The grant enabled New Direction Health Care Solutions to ramp up dramatically its COVID-19 education, testing, and vaccination efforts in Greater Knoxville. It enabled the purchasing of more popup tents, paid for signage for testing sites, provided incentives for more than 300 volunteers including free pizza and reimbursement for travel costs. It leveraged $15,000 in funding from the United Way and enabled the organization to prove its sustainability when pursuing a state contract.

When vaccines became available, New Direction Health Care Solutions partnered with a pharmacist and a physician who had the infrastructure to order, receive, and house vaccines. New Direction Health Care Solutions already had the nurses to administer the shots and the staff to manage the vaccinations. It could then provide vaccinations in nine contiguous counties.

The second grant from the Rx Foundation enabled the organization to move into larger space and sustain itself. New Direction Health Care Solutions now has five employees, aggressive education and outreach programs, and a formal relationship with Tennessee Wesleyan University, whose undergraduate nursing students provide services at the organization’s free medical clinic partner and whose graduate nursing students spend time at the organization learning about the health needs of Black and rural communities. The organization has now embarked on a path to become a health research institute: to illuminate and address health disparities and, in Ms. Finch’s words, “Not just have conversations – resolve things.”

In recognition of her leadership, Ms. Finch was honored by USA Today in 2022 as its Woman of the Year in Tennessee for her efforts to encourage COVID-19 vaccination and make it accessible during the pandemic. In the process she has built relationships that continue to benefit the organization and to inspire.

quotes

When people started calling me in my community saying they couldn’t get a [COVID] vaccine, when African Americans in East Knoxville were telling me they couldn’t get access, it was time for me to bridge that gap. Whatever I need to do to save lives, I’ll do it.
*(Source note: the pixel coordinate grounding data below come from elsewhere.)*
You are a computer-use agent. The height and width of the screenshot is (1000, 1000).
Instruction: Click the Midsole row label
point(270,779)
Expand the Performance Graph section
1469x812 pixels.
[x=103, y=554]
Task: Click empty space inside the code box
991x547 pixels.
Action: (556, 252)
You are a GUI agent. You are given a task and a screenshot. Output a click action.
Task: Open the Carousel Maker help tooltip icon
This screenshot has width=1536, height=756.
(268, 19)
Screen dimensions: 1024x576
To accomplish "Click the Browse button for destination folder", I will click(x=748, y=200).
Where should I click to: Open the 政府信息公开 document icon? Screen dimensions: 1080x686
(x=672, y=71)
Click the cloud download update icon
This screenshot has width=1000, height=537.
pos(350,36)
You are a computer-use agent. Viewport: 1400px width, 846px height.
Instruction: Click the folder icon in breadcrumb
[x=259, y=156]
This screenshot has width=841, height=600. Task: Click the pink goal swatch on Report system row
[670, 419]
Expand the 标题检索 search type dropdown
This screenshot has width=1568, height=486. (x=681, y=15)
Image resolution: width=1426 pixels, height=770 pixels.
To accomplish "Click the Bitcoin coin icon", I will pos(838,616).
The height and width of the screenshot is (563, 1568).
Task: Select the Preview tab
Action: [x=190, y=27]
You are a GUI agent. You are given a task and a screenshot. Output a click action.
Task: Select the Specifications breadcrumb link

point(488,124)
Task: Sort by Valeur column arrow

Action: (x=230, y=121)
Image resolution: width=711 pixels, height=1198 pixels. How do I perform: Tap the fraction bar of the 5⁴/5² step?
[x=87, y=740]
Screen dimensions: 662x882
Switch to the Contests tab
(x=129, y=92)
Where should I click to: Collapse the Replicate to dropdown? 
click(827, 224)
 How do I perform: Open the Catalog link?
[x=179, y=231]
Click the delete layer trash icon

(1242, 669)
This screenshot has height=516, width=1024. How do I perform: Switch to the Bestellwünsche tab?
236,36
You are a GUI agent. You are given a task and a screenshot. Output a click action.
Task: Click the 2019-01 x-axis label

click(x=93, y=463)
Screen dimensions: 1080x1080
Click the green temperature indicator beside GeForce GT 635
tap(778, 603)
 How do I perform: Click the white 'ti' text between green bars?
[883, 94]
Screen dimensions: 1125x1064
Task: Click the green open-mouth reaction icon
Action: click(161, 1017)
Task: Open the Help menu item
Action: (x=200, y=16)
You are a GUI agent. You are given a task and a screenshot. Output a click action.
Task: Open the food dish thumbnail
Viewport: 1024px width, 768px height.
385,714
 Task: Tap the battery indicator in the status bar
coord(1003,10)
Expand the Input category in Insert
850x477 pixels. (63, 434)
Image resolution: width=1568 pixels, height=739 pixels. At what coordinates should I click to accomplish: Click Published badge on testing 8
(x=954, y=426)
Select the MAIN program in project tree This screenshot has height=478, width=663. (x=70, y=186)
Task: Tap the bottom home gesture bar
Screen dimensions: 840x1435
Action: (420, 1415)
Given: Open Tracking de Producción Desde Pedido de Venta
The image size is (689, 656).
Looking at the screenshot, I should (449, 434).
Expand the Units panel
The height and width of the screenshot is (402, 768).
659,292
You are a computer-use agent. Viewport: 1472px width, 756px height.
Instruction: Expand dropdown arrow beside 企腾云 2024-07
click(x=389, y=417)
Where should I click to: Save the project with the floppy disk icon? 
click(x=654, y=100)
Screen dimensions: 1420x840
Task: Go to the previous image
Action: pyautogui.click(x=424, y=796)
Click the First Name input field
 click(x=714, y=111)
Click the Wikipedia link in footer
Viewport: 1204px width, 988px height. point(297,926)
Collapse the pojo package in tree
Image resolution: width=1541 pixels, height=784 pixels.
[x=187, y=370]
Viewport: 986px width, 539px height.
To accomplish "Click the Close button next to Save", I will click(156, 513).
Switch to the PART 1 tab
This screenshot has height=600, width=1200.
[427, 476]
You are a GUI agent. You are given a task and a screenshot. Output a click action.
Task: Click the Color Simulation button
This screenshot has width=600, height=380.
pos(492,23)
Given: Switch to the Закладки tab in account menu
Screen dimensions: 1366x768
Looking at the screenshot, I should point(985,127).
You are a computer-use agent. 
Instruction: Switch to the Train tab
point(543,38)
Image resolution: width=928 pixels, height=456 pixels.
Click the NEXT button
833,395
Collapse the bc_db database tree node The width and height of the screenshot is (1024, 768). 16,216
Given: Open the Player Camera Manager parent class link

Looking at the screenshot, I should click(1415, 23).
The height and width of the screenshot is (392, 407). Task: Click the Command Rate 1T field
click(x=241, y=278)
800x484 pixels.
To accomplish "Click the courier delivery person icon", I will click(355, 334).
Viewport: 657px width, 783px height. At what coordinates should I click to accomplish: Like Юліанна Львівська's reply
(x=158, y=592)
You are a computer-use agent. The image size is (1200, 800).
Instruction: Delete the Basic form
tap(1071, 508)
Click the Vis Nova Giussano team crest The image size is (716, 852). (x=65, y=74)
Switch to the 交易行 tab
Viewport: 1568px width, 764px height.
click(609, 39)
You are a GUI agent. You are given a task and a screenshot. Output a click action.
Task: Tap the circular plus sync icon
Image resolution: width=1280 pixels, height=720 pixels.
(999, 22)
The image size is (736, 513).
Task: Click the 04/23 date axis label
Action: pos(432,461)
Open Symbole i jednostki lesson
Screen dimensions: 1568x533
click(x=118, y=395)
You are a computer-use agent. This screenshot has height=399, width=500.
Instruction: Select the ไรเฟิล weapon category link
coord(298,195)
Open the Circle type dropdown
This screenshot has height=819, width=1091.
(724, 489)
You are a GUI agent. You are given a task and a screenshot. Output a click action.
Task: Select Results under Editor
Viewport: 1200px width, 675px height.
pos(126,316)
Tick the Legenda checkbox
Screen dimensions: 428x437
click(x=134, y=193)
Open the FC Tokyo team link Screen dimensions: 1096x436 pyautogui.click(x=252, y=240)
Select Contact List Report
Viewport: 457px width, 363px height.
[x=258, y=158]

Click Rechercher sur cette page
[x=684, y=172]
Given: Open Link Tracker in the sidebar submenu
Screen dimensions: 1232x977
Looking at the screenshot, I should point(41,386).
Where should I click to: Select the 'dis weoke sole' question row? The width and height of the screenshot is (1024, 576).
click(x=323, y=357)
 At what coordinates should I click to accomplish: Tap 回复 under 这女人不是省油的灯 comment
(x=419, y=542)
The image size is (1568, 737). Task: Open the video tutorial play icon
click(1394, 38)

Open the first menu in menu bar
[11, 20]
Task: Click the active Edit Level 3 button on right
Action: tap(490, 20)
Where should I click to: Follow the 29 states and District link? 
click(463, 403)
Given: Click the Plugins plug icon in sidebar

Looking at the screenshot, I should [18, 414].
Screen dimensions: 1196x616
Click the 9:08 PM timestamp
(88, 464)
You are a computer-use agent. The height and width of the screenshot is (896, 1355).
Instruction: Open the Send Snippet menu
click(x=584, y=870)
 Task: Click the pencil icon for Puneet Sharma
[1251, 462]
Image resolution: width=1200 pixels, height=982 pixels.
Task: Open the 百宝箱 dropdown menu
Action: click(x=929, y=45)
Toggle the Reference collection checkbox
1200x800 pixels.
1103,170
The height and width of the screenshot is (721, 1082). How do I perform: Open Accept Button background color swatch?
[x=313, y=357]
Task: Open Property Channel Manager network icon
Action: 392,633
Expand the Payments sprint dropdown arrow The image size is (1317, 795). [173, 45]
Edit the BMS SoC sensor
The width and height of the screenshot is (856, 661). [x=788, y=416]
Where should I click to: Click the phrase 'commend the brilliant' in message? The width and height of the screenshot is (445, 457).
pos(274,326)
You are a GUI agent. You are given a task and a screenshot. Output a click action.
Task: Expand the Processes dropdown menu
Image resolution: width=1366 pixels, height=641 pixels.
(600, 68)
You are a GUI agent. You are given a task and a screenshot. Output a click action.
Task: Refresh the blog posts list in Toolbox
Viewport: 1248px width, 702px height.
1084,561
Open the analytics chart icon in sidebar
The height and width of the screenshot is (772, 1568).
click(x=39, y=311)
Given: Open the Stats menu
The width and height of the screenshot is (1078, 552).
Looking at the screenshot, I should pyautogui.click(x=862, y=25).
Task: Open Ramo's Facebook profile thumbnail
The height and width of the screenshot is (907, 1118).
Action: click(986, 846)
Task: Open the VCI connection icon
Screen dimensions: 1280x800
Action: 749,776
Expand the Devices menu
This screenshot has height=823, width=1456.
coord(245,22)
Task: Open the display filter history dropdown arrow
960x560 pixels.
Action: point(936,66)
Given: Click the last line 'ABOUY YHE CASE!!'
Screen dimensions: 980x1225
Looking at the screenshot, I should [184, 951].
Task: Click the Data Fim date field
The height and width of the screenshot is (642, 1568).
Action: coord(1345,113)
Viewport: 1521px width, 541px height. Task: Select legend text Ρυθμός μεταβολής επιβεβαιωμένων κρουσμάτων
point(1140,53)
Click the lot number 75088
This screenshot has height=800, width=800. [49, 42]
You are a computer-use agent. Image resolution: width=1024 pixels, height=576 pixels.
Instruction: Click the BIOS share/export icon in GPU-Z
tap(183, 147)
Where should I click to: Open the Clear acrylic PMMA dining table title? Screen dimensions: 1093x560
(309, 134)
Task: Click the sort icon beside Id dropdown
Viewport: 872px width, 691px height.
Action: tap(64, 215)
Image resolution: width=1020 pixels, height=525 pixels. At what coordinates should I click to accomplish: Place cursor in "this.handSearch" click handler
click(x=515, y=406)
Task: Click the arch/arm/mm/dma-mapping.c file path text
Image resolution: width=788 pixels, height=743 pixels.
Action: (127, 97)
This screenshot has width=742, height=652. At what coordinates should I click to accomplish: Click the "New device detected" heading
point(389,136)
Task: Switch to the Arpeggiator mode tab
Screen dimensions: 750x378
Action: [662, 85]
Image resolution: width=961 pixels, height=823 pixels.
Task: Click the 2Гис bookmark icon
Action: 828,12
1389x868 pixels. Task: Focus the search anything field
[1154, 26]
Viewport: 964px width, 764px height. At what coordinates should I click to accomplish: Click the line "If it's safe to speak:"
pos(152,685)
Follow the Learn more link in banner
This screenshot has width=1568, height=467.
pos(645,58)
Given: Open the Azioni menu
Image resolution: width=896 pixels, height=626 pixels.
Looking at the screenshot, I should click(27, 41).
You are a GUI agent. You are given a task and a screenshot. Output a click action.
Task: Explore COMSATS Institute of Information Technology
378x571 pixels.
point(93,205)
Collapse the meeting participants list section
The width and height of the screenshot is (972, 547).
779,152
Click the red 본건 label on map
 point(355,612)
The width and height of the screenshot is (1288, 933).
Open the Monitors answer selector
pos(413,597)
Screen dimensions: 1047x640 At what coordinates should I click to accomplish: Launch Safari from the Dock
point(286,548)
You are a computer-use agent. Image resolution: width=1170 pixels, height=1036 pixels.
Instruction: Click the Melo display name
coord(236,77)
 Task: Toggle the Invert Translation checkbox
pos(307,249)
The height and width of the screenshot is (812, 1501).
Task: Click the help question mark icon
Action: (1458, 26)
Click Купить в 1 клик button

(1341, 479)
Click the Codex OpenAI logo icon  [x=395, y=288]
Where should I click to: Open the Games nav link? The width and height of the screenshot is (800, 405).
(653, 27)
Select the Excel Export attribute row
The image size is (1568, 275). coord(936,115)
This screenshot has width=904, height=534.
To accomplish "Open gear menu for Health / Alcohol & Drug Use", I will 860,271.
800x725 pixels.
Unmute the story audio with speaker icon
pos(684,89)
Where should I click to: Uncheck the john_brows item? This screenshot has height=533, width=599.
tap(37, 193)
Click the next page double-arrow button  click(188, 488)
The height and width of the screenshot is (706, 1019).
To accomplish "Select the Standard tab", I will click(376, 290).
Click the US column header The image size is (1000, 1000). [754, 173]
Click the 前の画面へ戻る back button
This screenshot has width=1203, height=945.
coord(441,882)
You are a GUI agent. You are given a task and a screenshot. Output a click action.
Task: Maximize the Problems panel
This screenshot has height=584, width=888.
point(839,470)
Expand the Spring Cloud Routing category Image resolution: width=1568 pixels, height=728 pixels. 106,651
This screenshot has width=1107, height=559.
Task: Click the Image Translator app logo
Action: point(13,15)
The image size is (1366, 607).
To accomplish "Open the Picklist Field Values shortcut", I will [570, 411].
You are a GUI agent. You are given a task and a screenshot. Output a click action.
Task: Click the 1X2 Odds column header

–Cynthia Finch, Executive Director of New Direction Health Care Solutions

The administrator of the local children’s hospital, for instance, stopped by one day to see the vaccines being administered by New Direction Health Care Solutions. When he saw the number of children waiting to be vaccinated, he went back to his car, pulled out his white coat and joined in administering the vaccines. The next day, Ms. Finch said, “He was there before I was. Now I can call him whenever I need to.”

Around the same time, Ms. Finch was approached by a woman while shopping for groceries at Kroger’s. The woman said, “You’re the lady who saves lives. My grandmother got a vaccine because of you.”